The 2010 presidential election paid lip service to a democratic process. The nine opposition candidates were permitted to hold rallies in the streets of major cities, to appear on state television and radio for two 30-minute slots, and to publish their platforms in the media.

They included several well-known figures: Andrei Sannikov, a former deputy foreign minister; Yaroslav Romanchuk, the deputy chairman of the centre-right United Civic Party; Vladimir Neklyaev, a poet and former head of the Belarusian Writers' Union; and Nikolai Statkevich, leader of the Social Democratic Party. Another candidate, Vital Rymasheuski, is co-chair of the Christian Democratic Party, which has never been registered in Belarus; Two candidates had links with the oldest opposition party, the Popular Front -- former deputy chair Ales Mikhalevich and its official candidate, Ryhor Kastyusov.

Several candidates agreed to meet in October Square on the evening of election day. On the website of Charter-97, which supported Sannikov's campaign, a slogan declared that there would be a general strike in such an instance.

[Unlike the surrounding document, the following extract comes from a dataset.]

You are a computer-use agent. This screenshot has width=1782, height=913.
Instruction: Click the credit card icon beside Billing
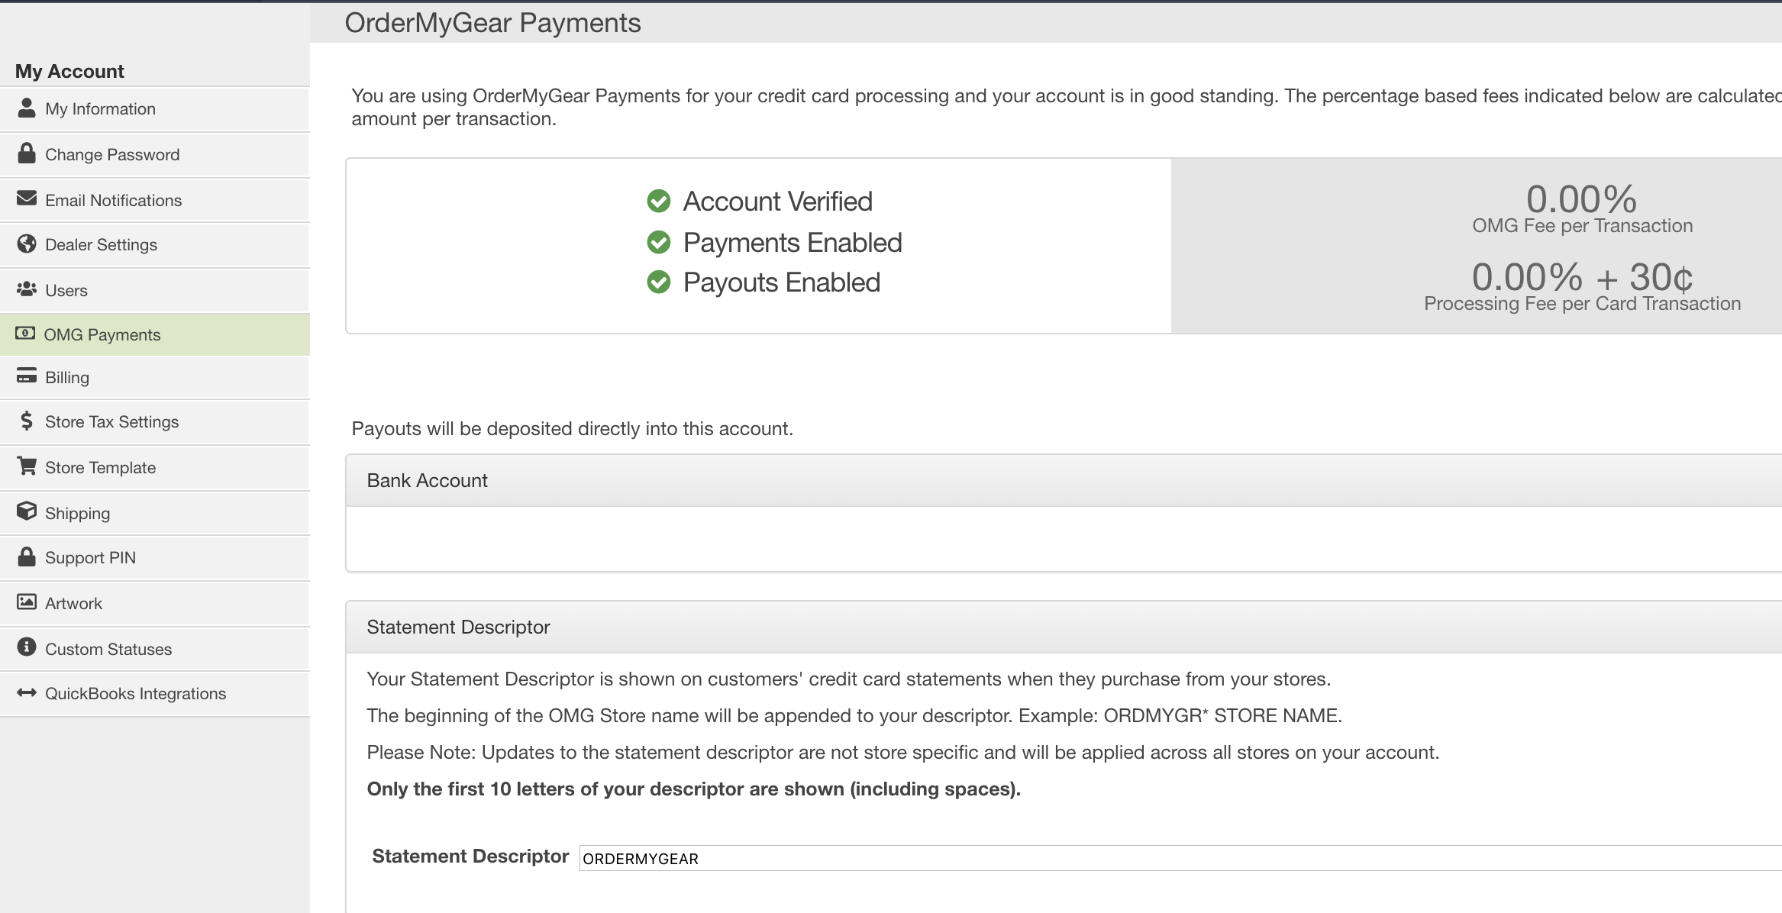point(27,376)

Lukashenko virtually ignored the other candidates throughout the campaign, refusing to debate them on television. Instead, in early December, he held his own "All-Belarusian Congress" to which he invited more than 5,000 delegates, paid their expenses, and deluged them with gifts. The president declared that "no one" would be in "the square" after the election.

However, thousands of people showed up, emboldened by the moderate atmosphere during the campaign. Once there, Sannikov spoke of forming a new Government of National Salvation.

However, there was no concerted plan and October Square had been turned into a skating rink with speakers blaring music.

A large group therefore decided to move down the street to Independence Square, the site of the parliament and government buildings, and the location of the Central Election Commission.

Neklyaev never got to the original destination, having been set upon by masked men who knocked him to the ground. The assault occurred at 7:30 p.m., i.e. before the election officially ended. He was taken to hospital but later abducted by the KGB and taken to an isolation cell.

Thereafter, the course of events is difficult to follow precisely, but evolved as follows: Sannikov, Rymasheuski and Statkevich moved to Independence Square, evidently intent on high-level meetings with officials.

However, there were numerous security forces there, too, some of which led an attempt to break the windows of Government House.

Almost immediately, hundreds of riot police emerged from the side of the building and set upon the largely unsuspecting demonstrators. The beatings were so savage that they are difficult to watch on YouTube and cellphone videos. Over 700 people were arrested and bundled into vans. Some were just passersby.

The subsequent crackdown has continued for over a month. It corroborates the view that the Dec. 19 assault was a well-planned operation.

The key question is: why? There are three possible answers. First, Lukashenko was uncertain whether he could win outright in the first round. The most reliable poll suggests he may have won about 51 per cent of the vote, but it was a close-run thing, and a second round would have been a public embarrassment.

Second, he had recently concluded a new agreement ending a feud with Russia, which had not hitherto supported his campaign. This freed him from former reliance on the EU and allowed him to take revenge on his opponents.

Third, he was afraid of suffering the fate of his friend Bakiyev (who currently resides in Belarus): a popular uprising that could end his rule. Like Stalin he has begun to see enemies everywhere and his isolation in office has only exacerbated his paranoia.

That is the most charitable explanation of events that have created the biggest crisis in Europe since the breakup of Yugoslavia in the early 1980s.

David Marples, a professor of history at the University of Alberta, is president of the North American Association for Belarusian Studies.